En el caso de España en la oficina de la OIT en el país señalan que desde el inicio de la crisis y hasta final del segundo trimestre de 2020 podrían perderse un 18,6% de las horas trabajadas, el equivalente a 3,5 millones de puestos de trabajo. "Ello no significa la eliminación de este número de empleos, sino la caída en número de horas que muchas están siendo absorbidas por los ERTE y por reducciones de jornada, no solo por suspensión o destrucción de empleo", explican.

Además, añade la OIT, los trabajadores familiares auxiliares se clasifican como parte del empleo informal, "independientemente de que trabajen en empresas del sector formal o informal". 

Según los cálculos de la organización, hay un total de "más de 2.000 millones de personas en el mundo" que trabajan en la economía informal, "en empleos caracterizados por una falta de protección básica, incluida la cobertura de protección social". Estos trabajadores con frecuencia "carecen de sustitución de los ingresos en caso de enfermedad o confinamiento", por lo que son un colectivo especialmente vulnerable en esta crisis.

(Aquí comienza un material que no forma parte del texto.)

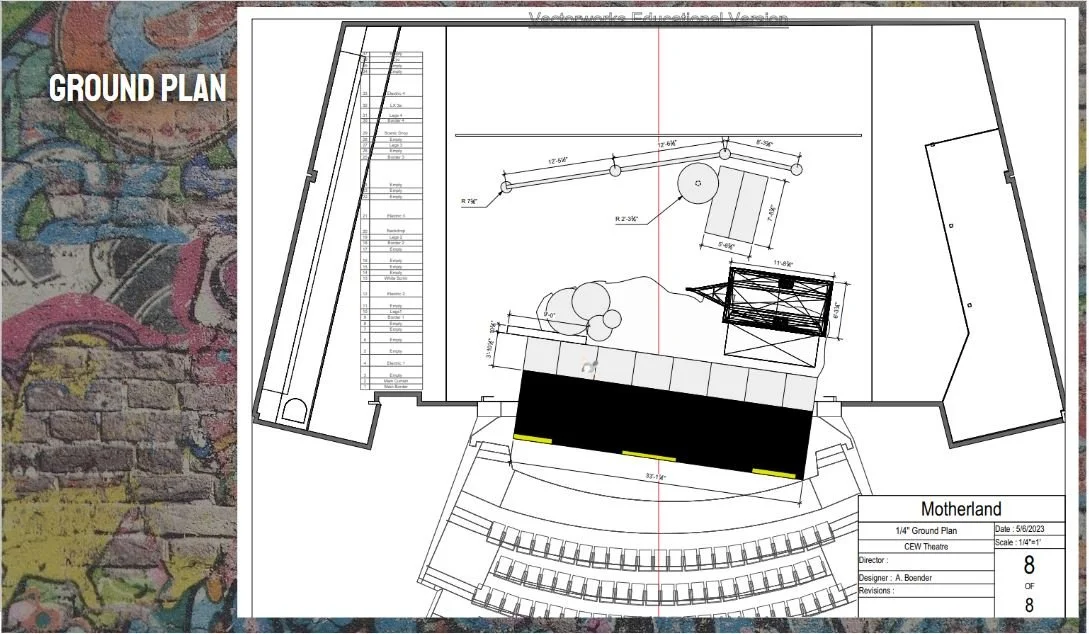Click the Date: 5/6/2023 entry
The width and height of the screenshot is (1089, 634).
[1021, 531]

La organización estima que "casi 1.600 millones  de trabajadores en la economía informal, que representan el 76%" del total, se han visto sensiblemente afectados por las medidas de confinamiento y/o trabajan en los sectores más afectados. La OIT llama la atención sobre un componente de género: el 42% de las trabajadoras informales están empleadas en sectores de alto riesgo (en cuanto al impacto negativo de la COVID-19), mientras que este porcentaje es del 32% entre los hombres que trabajan en la informalidad. 

En Europa y Asia central se estima que el riesgo de pobreza alcance al 80% de los trabajadores informales, desde el 34% existente antes del estallido del coronavirus. Dado que en la región hay 100 millones de trabajadores en la economía informal, un cuarto del total de las personas trabajadoras, el riesgo de pobreza alcanzaría a 80 millones de personas, casi 50 millones más que antes de la COVID-19. 

En el caso de África, la tasa de pobreza estimada tras el primer mes de pandemia es del 83% (desde el 21% previo); en las Américas del 84% (desde el 27%); y en Asia y el Pacífico, del 36% (desde el 22%).